Upon admission, she had a height of 165.0 cm and a weight of 85.4 kg. She had a blood pressure of 117/65 mmHg, a pulse rate of 114 beats/min, a clear consciousness level with no cognitive, behavioral, or psychomotor impairment, a body temperature of 37.4 °C, and an oxygen saturation of 100% on room air. The only remarkable finding upon physical examination was tenderness in the right lower quadrant of her abdomen. The findings of the endocrine tests when her blood sugar level was 32 mg/dL (1.78 mmol/L) were as follows: immunoreactive insulin, 1.0 μU/mL (7.2 pmol/L) (reference range: 5-25 μU/mL [35.9-179.4 pmol/L]); C-peptide, 0.89 ng/mL (0.29 nmol/L) (reference range: 0.61-2.09 ng/mL [0.2-0.69 nmol/L]); growth hormone, 0.68 ng/mL (0.68 μg/L) (reference range: 5-25 ng/mL [5-25 μg/L]); IGF-1, 21 ng/mL (2.7 nmol/L) (age-adjusted normal: 68-196 μg/L, [8.9-25.6 nmol/L]); cortisol, 19.8 µg/dL (546.3 nmol/L) (reference range: 4.0-18.3 µg/dL [110.4-504.9 nmol/L]); adrenocorticotropic hormone, 33.9 pg/mL (7.46 pmol/L) (reference range: 6.6-63.2 pg/mL [1.5-13.9 pmol/L]); anti-insulin antibody lower than the detectable limit of 0.4 U/mL; soluble interleukin 2 receptor, 4410 U/mL (reference range: 157-474 U/mL); and CA125, 326.8 U/mL (reference range: <35 U/mL). No hemolysis was observed in any of the above plasma or serum samples. Arterial blood gas analysis revealed respiratory alkalosis and lactic acidosis as follows: pH, 7.434; pCO2, 24.8 mmHg; pO2, 93 mmHg; HCO3−, 16.6 mEq/L; extracellular base excess, −8 mmol/L; lactate, 46.6 mg/dL (5.2 mmol/L) (reference range: 3-17 mg/dL [0.33-1.89 mmol/L]); and a high anion gap of 24.1. Subsequent plain thoracic and abdominal CT revealed significant enlargement of the perinephric tumor within the week (Fig. 1).
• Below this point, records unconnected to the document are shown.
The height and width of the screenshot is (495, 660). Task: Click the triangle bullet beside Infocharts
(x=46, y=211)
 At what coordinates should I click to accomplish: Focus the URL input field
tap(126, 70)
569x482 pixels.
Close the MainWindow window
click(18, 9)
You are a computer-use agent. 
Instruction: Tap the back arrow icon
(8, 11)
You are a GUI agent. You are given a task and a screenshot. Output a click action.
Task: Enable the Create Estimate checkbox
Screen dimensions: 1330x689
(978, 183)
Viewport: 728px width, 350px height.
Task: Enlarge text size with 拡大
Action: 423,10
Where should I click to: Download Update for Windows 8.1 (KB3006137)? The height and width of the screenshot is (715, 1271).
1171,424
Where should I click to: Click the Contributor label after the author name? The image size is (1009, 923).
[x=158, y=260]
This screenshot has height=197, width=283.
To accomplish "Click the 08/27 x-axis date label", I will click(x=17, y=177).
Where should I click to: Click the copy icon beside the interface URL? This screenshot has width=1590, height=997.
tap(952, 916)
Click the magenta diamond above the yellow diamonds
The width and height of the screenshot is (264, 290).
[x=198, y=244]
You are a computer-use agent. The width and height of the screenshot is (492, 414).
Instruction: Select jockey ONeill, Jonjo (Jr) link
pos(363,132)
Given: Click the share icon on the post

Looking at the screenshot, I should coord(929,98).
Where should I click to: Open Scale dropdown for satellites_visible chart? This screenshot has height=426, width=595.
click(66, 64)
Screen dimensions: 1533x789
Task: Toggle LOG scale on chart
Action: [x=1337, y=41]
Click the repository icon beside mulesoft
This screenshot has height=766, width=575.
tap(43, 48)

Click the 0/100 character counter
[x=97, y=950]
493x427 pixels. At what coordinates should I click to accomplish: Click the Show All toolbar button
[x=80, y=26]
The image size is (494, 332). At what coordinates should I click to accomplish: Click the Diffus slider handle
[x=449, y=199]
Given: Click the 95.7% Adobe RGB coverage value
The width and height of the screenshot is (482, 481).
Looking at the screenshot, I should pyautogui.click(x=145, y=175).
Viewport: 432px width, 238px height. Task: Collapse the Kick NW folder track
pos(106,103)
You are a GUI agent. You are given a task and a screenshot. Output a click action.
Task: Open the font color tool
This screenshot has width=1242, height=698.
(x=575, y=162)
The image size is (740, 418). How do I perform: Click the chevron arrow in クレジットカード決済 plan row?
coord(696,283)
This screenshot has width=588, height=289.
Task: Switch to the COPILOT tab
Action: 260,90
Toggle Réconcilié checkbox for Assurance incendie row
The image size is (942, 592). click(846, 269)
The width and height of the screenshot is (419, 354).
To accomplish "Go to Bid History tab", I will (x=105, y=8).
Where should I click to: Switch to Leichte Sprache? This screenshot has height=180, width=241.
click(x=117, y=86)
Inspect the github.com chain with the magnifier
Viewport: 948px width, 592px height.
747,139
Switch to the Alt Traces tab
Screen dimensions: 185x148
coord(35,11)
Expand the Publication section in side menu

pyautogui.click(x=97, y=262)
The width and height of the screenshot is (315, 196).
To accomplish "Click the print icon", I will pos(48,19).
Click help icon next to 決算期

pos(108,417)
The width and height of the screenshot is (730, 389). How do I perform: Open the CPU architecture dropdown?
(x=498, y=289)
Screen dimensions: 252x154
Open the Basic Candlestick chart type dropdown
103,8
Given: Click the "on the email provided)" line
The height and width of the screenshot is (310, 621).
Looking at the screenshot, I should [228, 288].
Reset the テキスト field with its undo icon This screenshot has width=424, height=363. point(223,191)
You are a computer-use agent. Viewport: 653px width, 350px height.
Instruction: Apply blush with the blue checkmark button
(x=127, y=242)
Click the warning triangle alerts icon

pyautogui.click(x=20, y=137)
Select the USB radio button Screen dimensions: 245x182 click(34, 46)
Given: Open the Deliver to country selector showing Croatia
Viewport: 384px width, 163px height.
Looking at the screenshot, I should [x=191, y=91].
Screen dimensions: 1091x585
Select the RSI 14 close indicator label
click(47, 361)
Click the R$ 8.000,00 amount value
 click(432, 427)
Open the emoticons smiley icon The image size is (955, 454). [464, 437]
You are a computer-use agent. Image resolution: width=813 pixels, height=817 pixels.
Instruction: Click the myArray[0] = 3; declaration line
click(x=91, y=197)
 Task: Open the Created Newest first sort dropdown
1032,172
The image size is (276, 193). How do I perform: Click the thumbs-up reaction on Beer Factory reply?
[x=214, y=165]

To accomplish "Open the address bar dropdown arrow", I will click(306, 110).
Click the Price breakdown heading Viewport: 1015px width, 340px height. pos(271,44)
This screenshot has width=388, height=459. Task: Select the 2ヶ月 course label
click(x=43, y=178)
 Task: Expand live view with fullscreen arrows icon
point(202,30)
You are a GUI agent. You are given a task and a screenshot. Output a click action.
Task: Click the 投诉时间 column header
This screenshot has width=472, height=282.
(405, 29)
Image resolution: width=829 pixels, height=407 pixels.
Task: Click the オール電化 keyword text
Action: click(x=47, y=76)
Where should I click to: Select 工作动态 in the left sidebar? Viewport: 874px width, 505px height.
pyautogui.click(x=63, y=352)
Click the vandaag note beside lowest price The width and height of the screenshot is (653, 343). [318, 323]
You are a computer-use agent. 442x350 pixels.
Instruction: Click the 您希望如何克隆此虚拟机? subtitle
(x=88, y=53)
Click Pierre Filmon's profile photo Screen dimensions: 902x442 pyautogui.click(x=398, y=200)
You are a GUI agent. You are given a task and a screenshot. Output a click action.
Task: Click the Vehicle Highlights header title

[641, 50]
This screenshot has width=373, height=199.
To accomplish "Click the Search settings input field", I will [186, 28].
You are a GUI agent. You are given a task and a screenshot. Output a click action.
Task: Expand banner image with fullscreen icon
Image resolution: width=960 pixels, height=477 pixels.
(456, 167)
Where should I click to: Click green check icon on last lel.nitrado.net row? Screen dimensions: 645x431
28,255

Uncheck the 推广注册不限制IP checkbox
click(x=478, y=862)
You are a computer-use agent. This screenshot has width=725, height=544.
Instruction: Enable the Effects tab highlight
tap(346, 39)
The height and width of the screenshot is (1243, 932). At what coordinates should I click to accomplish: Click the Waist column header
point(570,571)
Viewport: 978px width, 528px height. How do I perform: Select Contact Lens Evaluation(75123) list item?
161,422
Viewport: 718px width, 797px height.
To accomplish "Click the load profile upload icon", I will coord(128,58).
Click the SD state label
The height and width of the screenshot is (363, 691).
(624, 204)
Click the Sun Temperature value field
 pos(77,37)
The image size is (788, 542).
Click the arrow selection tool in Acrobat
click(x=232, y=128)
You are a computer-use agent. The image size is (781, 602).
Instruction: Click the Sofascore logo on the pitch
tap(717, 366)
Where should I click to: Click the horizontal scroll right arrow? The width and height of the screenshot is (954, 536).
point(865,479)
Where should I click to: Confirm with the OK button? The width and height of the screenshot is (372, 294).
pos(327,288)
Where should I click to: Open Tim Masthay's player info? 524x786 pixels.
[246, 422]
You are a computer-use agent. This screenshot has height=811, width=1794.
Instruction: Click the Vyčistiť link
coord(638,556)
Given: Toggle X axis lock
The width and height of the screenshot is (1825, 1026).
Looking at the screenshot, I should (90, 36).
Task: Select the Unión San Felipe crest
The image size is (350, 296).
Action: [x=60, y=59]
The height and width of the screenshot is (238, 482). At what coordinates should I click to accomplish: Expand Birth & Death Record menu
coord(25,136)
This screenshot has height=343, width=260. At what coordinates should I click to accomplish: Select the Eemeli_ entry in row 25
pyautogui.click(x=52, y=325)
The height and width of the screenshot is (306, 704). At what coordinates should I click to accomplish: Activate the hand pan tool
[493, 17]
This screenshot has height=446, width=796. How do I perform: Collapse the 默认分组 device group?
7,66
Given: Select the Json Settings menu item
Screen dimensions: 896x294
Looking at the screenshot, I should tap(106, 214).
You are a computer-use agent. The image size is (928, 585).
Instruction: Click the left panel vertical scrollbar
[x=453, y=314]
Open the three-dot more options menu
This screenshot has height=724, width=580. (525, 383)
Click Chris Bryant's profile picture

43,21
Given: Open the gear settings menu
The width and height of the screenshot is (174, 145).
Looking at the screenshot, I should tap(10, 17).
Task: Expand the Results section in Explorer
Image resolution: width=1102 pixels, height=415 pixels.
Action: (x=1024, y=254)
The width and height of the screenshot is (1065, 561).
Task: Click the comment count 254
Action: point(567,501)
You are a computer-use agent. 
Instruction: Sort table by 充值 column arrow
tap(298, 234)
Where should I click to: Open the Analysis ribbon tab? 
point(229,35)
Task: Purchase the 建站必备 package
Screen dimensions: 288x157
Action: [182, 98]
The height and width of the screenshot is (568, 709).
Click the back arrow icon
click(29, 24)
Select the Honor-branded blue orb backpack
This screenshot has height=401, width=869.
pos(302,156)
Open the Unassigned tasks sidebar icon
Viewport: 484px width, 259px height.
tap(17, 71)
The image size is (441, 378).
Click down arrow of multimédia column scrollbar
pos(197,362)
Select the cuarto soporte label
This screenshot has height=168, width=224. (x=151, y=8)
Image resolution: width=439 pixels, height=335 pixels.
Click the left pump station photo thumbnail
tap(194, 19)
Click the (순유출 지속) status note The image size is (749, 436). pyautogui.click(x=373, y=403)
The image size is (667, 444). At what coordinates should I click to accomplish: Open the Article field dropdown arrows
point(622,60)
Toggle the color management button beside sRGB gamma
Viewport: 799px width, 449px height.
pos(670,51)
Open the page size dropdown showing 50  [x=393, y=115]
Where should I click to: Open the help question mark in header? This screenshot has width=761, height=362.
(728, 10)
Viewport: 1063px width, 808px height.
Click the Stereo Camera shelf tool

Computed tomographic scan at the first outpatient visit. Coronal (A) and axial (B) planes of the abdomen showing bilateral perirenal tumors (arrows).
Her serum creatinine level on the second hospitalization day was further elevated to 1.98 mg/dL (175.1 μmol/L). Magnetic resonance imaging revealed a large irregular tumor surrounding both kidneys, extending into the retroperitoneum of the pelvis and encroaching on the female genitalia and muscles. Placement of a right ureteral stent relieved the obstruction, and urine cytology obtained from the right renal pelvis revealed class V positivity for malignant cells. CT-guided biopsy was performed under general anesthesia and suggested malignant lymphoma. Her lactate dehydrogenase level markedly increased, reaching 12 133 U/L on the fifth hospitalization day. She developed massive intestinal bleeding and died on the sixth day after admission. No obvious neurologic symptoms due to the hypoglycemia were observed during hospitalization.
Diagnostic Assessment
Postmortem histological examination of the tumor biopsy specimen revealed DLBCL with a Ki-67 index of 99% (Fig. 2). Her rapidly growing DLBCL was associated with marked hyperlactatemia and progressive profound spontaneous hypoglycemia without any signs/evidence of hepatic failure or adrenocortical insufficiency. Given that hypoglycemia caused by levofloxacin, which she received for several days, is very rare [11] and that her hypoglycemia became profound and refractory after cessation of all medications, drug-induced hypoglycemia was unlikely. Immunohistochemical staining of the tumor indicated limited IGF-2 expression, whereas serum immunoblotting was negative for large-molecular-weight IGF-2 (big IGF-2) (Fig. 3), and her serum IGF-2 level was 0.722 µg/mL (reference value, 0.390-0.799 µg/mL). These results rule out IGF-2/big IGF-2 as a cause of spontaneous progressive hypoglycemia. The adequately suppressed insulin and normal C-peptide levels at a blood glucose level of 32 mg/dL (1.78 mmol/L) excluded endogenous hyperinsulinism. We interpreted this type B lactic acidosis to be the result of excessive aerobic glycolysis due to the Warburg effect.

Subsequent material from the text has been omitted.